__EXCERPTED PASSAGE__:

- - -

The exhibition “Venice, the Jews and Europe”, organised to mark the fifth centenary of the institution of the Venice Ghetto, describes the circumstances that underlie the origins, creation and transformations of the first ‘enclosure’ for Jews in the world. The broad scope of the exhibition will also examine the relationships the Ghetto established with the rest of the city, and with other Jewish and non-Jewish communities in Italy and Europe. The aim is to highlight the richness of relationships between Jews, Venice and civil society during various periods in the long history of their presence in the city, in the Veneto, and in the wider European and Mediterranean scene. The exhibition aims to provide the many visitors to the lagoon city with an increased awareness of the cultural diversity that existed in cosmopolitan Venice at the beginning of the sixteenth century, including the combination of knowledge, skills and traditions that still remain its most important heritage.
In addition to investigating the specific areas of the three Ghettos (Nuovo, Vecchio and Nuovissimo), the exhibition will also focus on the history of cultural and linguistic exchanges, and the craftsmanship and trades the Jewish community shared with the Christian population and other minorities in a mercantile centre of exceptional significance. The time span covered extends beyond the fall of the Republic and the opening of the Ghetto gates to also focus on the role of Jews during the period of assimilation and in the twentieth century.

- - -

__SUPPLIED MATERIAL__:
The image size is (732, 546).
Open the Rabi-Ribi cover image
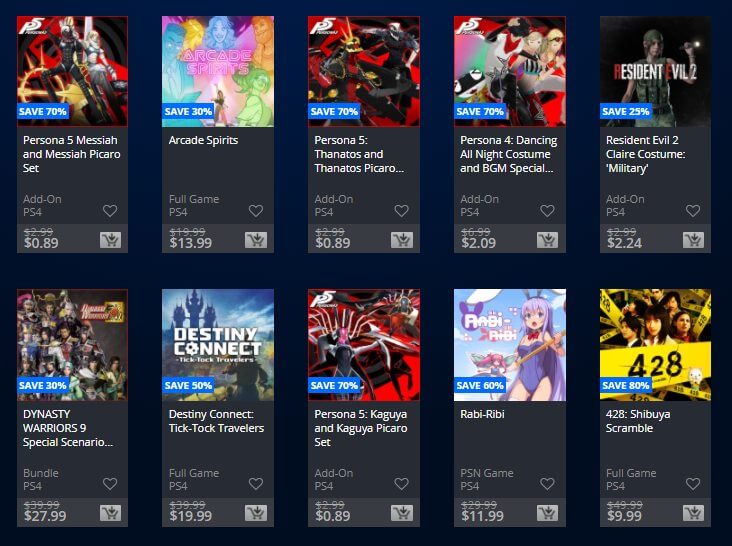(510, 345)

- - -

__WORK INSTRUCTIONS__:
**a.** According to the exhibition description, what occasion was the exhibition organized to mark?
**b.** Reproduce word for word the passage of the exhibition description that opens with the words containing "In addition to" and closes with "the twentieth century.".

__OUTPUTS FOR THE TASKS__:
**a.** The fifth centenary of the institution of the Venice Ghetto.

**b.**
In addition to investigating the specific areas of the three Ghettos (Nuovo, Vecchio and Nuovissimo), the exhibition will also focus on the history of cultural and linguistic exchanges, and the craftsmanship and trades the Jewish community shared with the Christian population and other minorities in a mercantile centre of exceptional significance. The time span covered extends beyond the fall of the Republic and the opening of the Ghetto gates to also focus on the role of Jews during the period of assimilation and in the twentieth century.